**WORK ITEM**
Identify, in the records below, every line where the string "left" appears, and copy each such line.

● ● ● ● ● ● ●

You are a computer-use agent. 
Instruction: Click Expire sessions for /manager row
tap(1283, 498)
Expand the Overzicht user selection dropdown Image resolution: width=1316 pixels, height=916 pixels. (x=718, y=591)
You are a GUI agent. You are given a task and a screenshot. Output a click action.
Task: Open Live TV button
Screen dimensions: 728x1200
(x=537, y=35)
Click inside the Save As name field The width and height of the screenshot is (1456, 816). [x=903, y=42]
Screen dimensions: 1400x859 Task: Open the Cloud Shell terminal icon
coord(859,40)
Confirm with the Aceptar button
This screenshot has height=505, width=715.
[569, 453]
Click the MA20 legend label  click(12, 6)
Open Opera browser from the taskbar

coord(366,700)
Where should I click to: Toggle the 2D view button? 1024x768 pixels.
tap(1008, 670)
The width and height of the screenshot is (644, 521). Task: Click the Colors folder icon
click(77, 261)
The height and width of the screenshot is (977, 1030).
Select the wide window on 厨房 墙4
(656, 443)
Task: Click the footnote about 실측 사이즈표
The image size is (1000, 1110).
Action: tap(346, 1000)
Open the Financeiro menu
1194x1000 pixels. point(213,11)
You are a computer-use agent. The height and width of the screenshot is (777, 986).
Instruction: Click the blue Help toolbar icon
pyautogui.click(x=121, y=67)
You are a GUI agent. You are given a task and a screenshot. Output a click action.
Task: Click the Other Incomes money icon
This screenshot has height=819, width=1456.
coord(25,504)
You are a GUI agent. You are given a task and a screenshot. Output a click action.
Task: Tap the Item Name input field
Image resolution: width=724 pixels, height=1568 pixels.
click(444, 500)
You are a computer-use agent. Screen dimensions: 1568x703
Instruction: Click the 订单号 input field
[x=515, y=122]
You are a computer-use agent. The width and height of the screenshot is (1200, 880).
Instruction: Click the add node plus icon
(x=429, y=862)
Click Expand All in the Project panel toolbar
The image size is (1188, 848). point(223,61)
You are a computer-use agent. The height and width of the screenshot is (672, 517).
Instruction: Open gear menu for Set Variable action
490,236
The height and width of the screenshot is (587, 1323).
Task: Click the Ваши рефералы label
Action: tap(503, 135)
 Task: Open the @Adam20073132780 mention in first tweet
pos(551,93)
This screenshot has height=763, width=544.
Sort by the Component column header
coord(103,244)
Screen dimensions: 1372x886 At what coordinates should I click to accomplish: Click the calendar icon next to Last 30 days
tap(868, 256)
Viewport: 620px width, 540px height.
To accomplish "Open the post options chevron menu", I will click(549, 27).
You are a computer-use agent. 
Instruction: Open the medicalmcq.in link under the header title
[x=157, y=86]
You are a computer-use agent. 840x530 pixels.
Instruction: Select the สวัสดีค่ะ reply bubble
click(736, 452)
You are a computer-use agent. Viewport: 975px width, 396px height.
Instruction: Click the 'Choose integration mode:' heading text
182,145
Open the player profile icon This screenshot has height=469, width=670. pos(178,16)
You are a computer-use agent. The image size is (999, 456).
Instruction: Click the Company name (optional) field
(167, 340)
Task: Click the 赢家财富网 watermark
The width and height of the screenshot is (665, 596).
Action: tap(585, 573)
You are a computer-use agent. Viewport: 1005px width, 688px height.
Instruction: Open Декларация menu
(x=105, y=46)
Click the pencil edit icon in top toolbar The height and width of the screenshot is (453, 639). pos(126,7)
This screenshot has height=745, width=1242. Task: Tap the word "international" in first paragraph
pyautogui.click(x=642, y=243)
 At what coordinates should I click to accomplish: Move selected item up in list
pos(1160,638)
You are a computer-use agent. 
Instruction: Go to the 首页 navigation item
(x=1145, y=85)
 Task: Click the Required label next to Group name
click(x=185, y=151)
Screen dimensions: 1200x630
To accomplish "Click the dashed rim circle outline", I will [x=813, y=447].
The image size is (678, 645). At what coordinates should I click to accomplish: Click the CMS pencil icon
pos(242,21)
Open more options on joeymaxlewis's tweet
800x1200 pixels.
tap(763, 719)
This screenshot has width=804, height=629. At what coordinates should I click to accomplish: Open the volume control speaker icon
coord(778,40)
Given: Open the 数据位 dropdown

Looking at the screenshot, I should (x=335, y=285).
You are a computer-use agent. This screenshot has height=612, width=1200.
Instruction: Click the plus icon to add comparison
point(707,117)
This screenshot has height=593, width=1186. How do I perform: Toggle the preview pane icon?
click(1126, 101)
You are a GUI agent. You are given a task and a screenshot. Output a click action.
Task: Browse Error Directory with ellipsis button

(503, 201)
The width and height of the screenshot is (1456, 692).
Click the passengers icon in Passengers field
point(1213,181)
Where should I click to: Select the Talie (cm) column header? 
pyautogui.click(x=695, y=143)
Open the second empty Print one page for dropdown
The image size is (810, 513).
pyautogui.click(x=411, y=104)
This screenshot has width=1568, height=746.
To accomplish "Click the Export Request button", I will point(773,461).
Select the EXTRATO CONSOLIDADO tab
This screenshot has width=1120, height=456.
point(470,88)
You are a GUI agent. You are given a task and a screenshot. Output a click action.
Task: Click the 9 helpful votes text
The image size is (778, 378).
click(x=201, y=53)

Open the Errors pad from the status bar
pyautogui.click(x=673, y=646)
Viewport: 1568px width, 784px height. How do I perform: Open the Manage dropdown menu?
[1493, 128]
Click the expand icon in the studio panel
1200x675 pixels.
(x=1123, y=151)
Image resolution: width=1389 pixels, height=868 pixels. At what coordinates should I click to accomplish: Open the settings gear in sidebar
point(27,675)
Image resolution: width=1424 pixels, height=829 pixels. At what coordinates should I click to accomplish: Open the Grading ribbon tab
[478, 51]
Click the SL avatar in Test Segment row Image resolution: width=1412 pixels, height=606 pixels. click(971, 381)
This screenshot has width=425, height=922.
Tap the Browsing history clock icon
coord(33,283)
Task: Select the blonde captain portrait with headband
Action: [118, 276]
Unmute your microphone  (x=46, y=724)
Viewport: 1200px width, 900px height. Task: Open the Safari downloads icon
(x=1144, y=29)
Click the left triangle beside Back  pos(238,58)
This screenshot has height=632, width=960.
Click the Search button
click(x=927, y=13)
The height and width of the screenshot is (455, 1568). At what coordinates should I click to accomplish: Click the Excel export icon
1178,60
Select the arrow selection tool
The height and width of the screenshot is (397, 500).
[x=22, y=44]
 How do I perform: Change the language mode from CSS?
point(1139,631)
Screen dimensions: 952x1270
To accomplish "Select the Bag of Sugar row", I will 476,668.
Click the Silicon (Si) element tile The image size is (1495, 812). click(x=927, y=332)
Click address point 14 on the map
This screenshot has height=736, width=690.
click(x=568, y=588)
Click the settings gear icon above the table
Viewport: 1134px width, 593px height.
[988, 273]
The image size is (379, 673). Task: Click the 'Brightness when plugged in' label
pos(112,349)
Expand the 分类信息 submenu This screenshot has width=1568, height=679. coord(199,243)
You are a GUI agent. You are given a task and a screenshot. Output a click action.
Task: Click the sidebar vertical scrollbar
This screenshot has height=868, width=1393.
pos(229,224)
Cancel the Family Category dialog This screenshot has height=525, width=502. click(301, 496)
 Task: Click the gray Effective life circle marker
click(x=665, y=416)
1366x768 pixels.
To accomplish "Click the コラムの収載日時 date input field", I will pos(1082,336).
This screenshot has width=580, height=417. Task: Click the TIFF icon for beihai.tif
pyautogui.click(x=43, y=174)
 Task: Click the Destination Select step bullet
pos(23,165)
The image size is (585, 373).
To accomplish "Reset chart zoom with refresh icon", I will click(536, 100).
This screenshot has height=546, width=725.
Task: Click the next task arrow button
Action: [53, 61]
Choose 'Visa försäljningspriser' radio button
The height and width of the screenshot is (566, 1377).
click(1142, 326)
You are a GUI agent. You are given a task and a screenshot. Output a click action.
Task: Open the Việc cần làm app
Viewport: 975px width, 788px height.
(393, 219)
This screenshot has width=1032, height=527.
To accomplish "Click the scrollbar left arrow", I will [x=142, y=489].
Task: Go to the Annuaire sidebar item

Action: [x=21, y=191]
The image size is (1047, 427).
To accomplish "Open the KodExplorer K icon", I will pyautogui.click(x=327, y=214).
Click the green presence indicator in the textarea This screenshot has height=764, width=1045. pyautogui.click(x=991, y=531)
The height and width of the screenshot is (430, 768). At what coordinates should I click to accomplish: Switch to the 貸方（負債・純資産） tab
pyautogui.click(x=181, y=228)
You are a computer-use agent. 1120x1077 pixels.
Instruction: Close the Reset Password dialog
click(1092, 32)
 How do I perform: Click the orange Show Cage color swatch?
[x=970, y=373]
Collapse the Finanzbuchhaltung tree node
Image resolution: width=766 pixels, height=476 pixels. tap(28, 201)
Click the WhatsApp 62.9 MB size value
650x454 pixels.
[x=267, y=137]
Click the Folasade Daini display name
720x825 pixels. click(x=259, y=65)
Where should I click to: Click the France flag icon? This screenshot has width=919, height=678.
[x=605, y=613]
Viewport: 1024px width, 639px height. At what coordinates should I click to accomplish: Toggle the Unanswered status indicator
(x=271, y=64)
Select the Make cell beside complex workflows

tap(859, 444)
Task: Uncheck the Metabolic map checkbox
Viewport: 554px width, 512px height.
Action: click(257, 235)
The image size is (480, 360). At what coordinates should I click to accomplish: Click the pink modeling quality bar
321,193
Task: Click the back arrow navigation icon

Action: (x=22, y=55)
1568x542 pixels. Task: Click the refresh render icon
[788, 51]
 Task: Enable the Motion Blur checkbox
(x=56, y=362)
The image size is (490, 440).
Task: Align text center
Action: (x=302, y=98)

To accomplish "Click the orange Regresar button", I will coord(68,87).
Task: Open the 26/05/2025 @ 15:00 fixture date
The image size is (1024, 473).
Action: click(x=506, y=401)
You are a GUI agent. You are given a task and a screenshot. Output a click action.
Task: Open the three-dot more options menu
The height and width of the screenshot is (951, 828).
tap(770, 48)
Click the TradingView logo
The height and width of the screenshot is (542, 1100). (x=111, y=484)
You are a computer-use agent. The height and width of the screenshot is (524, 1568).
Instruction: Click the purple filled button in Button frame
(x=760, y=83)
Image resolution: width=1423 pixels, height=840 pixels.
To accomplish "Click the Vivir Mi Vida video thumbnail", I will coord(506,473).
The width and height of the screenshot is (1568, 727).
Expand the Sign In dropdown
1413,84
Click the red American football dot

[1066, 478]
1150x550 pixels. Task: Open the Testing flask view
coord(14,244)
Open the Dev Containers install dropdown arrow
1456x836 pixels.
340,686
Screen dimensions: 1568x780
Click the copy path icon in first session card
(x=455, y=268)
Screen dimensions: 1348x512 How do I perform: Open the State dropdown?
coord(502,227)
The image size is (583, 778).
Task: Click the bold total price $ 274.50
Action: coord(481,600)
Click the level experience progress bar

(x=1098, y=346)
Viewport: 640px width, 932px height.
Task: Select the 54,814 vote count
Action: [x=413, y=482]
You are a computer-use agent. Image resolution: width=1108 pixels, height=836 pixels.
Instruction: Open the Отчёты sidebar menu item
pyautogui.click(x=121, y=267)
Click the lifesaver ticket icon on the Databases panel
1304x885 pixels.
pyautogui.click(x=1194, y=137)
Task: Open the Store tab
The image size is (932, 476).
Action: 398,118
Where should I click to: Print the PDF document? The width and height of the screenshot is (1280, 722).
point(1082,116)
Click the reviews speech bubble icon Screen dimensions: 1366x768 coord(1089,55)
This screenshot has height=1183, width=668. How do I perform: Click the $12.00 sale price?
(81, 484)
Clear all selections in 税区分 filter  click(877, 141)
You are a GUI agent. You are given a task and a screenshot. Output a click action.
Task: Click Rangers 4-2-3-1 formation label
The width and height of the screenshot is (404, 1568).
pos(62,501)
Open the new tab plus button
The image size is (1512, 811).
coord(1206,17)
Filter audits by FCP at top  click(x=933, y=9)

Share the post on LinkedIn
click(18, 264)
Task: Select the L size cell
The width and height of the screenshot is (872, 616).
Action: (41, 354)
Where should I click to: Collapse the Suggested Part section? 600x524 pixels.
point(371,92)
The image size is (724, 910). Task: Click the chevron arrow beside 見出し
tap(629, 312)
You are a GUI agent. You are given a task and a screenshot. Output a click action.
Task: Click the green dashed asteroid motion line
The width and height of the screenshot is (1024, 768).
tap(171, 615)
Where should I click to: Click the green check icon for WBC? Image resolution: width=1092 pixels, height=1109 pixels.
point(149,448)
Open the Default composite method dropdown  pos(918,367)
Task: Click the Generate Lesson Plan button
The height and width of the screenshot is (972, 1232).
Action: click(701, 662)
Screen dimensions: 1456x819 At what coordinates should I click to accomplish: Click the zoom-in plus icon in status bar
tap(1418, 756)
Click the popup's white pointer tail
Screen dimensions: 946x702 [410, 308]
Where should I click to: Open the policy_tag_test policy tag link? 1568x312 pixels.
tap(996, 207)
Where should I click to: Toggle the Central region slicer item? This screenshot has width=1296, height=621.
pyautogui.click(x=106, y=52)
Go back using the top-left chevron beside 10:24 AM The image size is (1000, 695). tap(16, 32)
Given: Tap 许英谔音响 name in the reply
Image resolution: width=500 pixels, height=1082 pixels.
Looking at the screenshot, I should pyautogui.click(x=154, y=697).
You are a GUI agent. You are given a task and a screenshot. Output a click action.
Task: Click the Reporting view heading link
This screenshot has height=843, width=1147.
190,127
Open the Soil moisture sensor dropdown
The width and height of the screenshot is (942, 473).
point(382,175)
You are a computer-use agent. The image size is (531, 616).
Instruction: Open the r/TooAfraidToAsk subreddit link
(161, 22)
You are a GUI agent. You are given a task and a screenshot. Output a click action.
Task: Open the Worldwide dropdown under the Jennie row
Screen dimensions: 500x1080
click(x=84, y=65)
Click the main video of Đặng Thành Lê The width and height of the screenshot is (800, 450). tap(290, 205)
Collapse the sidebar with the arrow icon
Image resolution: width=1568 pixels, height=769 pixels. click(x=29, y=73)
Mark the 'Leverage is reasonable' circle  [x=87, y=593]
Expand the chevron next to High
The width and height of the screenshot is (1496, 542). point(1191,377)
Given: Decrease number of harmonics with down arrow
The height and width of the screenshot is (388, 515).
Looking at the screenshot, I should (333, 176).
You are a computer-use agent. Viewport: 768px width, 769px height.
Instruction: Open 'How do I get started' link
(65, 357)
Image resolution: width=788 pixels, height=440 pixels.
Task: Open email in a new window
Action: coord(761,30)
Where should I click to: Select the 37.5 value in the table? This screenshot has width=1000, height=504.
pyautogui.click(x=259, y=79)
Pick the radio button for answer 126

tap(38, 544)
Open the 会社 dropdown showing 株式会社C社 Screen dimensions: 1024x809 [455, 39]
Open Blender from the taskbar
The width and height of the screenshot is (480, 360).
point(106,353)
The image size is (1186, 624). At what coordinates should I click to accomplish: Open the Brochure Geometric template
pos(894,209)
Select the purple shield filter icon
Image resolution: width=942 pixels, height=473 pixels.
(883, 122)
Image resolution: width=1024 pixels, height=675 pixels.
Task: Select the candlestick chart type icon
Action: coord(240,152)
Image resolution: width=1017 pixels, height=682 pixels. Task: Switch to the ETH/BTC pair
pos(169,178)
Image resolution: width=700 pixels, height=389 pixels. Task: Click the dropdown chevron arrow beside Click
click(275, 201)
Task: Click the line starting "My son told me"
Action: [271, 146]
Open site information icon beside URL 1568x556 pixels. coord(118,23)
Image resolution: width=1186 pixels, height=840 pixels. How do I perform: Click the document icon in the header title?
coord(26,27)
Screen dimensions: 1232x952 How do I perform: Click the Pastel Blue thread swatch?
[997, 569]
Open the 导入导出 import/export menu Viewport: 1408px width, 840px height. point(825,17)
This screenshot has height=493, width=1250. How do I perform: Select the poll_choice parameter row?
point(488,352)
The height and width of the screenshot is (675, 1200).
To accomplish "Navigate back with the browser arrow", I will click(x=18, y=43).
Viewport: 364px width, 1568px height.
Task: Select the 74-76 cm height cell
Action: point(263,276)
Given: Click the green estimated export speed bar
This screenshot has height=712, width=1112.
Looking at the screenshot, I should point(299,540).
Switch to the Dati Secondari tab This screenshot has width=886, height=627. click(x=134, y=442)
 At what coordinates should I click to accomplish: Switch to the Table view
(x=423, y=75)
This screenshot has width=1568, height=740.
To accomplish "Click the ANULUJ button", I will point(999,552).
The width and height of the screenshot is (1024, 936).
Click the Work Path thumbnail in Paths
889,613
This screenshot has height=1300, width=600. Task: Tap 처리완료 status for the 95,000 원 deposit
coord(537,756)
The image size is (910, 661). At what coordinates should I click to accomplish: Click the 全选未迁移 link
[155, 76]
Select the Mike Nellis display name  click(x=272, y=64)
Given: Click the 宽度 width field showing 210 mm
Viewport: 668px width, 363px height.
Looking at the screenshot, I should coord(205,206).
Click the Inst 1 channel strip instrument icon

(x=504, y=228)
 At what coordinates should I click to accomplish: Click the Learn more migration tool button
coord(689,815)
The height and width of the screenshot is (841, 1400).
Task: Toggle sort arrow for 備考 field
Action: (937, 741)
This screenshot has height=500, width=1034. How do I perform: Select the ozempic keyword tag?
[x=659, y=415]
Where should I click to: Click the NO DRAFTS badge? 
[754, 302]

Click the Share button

● ● ● ● ● ● ●

**COMPLETED TASK**
Click the left triangle beside Back  pos(238,58)
To accomplish "Click the scrollbar left arrow", I will [x=142, y=489].
Go back using the top-left chevron beside 10:24 AM The image size is (1000, 695). tap(16, 32)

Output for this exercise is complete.